Abe’s government will raise the national sales tax of 5 percent - the lowest equivalent consumption tax alongside Canada in the OECD - to 8 percent in April to pay for healthcare costs in one of the world’s fastest ageing societies.
Some optimists argue there is still ample time for spending to pick up in the current quarter and that strong car sales in the fourth quarter showed people were willing to spend big.
However, others argue lackluster spending overall is a symptom of declining confidence that Abe can succeed in encouraging companies to raise wages substantially.
That means consumption could stay weak later this year and make it politically difficult for Abe to secure a second planned stage in raising the sales tax to 10 percent in 2015 - part of a broad effort to rein in the country’s massive public debt that is more than double the size of the economy.

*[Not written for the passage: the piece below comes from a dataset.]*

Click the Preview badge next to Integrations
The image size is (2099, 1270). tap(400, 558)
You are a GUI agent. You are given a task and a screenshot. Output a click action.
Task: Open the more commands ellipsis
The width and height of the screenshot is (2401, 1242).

But there are doubts that smaller firms in Japan, which employ most workers, can follow suit. While Toyota expects to post a record operating profit this financial year, those further down the supply chain are feeling cost pressures. Pay rises are the last thing on their minds.
“The gains in wages so far are not spreading to consumption, meaning spending may not be strong enough to drive growth in the second half of the year,” said Shuji Tonouchi, senior fixed income strategist at Mitsubishi UFJ Morgan Stanley Securities.
“There will be public works spending, but the scale and the impact could be less than in previous years.”
The government has already passed a 5.5 trillion yen stimulus package that relies on public works to prop up demand after the tax hike.
However, the government is already having trouble spending public works money due to a shortage of construction workers. If this delays the stimulus package, aggregate demand could suffer.